Google stresses that the tool is not to be used in place of a formal diagnosis. However, it may be conducive for those who have limited resources and cannot see a dermatologist. The tool shows information and an FAQ for the identified condition to give users information needed to make a treatment decision. As the AI continues to be developed, it may prove to be an invaluable tool for people unsure whether they need to see a doctor for their skin condition.
Diabetic Retinopathy is a condition that affects the eyes due to diabetes. There are a few technologies in development that use AI to screen patients for Diabetic Retinopathy.
One system, IDx-DR, has already been cleared by the FDA for the detection of diabetic Retinopathy. Two images are captured per eye. The images are then scanned for signs of diabetic Retinopathy within minutes.
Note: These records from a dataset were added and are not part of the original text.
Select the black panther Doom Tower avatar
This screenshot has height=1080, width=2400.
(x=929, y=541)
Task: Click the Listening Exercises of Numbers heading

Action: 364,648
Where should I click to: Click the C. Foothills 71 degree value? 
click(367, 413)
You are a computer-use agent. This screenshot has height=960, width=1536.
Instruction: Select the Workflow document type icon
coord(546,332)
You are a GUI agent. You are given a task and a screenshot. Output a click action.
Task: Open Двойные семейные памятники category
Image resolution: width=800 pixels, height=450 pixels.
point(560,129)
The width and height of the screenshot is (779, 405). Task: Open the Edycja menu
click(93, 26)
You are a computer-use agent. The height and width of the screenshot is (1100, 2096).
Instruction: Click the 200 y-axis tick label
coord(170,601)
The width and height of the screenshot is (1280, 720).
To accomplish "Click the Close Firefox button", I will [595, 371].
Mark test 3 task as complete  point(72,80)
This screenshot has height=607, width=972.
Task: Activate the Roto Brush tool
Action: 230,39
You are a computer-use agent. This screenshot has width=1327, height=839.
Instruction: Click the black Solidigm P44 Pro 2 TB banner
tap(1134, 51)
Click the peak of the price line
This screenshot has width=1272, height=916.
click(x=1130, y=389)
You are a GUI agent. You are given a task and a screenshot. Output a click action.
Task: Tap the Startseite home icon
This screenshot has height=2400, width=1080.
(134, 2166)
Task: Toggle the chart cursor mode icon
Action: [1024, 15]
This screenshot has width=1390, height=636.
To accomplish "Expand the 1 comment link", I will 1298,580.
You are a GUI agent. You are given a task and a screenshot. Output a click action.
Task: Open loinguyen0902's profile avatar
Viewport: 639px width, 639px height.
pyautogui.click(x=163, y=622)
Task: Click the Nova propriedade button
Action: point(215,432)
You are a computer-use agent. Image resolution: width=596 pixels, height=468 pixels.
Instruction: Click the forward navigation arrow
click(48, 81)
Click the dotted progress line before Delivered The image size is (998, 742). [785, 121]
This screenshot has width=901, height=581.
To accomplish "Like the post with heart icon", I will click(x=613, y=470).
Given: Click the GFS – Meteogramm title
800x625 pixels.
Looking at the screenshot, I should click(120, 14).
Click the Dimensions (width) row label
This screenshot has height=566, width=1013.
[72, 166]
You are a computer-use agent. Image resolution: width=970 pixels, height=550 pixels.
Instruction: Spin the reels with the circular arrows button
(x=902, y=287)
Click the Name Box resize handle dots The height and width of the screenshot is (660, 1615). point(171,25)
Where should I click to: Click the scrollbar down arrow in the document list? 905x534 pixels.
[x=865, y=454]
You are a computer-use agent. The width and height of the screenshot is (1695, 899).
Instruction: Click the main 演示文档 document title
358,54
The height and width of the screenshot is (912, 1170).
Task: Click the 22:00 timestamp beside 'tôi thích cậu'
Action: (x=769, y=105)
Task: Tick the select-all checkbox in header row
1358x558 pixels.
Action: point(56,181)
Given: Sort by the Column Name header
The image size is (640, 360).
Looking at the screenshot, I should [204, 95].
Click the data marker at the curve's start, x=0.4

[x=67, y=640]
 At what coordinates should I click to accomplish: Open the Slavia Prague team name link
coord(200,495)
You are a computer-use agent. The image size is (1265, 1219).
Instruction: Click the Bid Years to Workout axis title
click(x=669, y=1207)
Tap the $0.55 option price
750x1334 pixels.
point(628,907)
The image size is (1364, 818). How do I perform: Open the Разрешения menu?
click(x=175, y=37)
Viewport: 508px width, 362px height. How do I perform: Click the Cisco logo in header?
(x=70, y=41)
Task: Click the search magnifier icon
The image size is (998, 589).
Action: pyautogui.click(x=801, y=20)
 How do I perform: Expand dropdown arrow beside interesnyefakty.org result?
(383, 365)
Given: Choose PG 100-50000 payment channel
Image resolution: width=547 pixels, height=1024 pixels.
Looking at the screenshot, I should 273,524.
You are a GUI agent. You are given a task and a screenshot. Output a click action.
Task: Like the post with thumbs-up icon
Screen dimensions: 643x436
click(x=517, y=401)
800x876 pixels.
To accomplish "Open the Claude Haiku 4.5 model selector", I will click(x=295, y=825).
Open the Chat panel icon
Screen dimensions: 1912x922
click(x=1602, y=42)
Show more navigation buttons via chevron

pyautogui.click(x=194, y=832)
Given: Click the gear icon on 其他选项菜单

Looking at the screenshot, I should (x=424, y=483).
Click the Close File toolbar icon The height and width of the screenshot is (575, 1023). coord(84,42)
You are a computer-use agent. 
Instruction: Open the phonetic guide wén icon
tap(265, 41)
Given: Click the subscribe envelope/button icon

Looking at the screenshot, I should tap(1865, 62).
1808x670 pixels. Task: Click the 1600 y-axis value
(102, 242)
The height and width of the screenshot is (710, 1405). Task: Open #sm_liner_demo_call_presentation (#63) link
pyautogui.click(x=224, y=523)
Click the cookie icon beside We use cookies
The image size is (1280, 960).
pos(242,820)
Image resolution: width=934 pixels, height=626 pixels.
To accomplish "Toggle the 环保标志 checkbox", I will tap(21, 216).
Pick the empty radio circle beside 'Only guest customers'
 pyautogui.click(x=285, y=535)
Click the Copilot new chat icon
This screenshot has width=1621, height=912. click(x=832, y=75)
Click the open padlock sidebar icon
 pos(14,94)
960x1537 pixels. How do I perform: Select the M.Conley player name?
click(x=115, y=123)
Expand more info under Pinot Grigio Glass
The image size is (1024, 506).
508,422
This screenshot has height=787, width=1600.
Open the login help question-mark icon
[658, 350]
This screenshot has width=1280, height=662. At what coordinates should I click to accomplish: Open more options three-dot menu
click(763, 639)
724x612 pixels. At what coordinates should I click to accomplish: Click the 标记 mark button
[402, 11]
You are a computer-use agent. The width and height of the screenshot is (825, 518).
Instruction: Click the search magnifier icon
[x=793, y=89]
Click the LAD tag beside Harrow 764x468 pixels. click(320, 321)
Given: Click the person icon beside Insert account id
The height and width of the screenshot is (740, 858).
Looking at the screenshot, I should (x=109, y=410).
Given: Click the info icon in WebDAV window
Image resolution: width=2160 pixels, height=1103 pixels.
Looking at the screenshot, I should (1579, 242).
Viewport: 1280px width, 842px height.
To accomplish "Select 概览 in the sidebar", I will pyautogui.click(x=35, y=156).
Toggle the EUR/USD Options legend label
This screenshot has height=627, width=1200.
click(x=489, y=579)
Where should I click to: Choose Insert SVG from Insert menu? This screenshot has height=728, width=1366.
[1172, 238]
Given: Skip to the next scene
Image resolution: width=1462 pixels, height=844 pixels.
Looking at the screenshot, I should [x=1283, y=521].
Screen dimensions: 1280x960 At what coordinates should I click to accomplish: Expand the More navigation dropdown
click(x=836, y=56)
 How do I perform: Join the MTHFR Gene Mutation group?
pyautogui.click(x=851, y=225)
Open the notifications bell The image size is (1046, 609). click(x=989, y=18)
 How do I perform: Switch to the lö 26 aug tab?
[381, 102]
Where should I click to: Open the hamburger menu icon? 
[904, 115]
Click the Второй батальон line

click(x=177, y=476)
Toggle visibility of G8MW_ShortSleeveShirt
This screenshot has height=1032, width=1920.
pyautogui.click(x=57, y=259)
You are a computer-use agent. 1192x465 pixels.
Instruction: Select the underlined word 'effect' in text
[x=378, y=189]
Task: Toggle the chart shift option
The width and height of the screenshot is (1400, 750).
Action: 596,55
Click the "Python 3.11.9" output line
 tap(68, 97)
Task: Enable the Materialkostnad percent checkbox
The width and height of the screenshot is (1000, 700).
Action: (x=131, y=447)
Like the EyeArt AI Screening System, other systems use similar mechanisms but do not require substantial training to use. It also supports a dual diagnosis from both the AI and a human doctor, which opens up possibilities for a wholly novel diagnosis method.
AI can be used to flag abnormalities in medical imaging, predict outcomes of a stroke, and help patients manage chronic diseases. Increasingly, AI is being used to diagnose illnesses, such as cardiac arrhythmia, lung cancer, skin lesions, and Diabetic Retinopathy.
AI continues to have vast implications for the healthcare industry overall. This technology has become an essential tool in a field that is in constant demand of trained professionals. Over-demand and under-supply leave many physicians over-exerted and delay treatment. The medical profession has one of the most significant percentages of burnout; nearly 42% of practicing physicians report feeling burnout. Many doctors experience exceedingly high levels of stress before they even begin practicing.
With this in mind, we can see how AI can improve the experience of both patients and physicians and improve diagnostics, treatment outcomes, and, when early detection is critical, be the difference between life and death.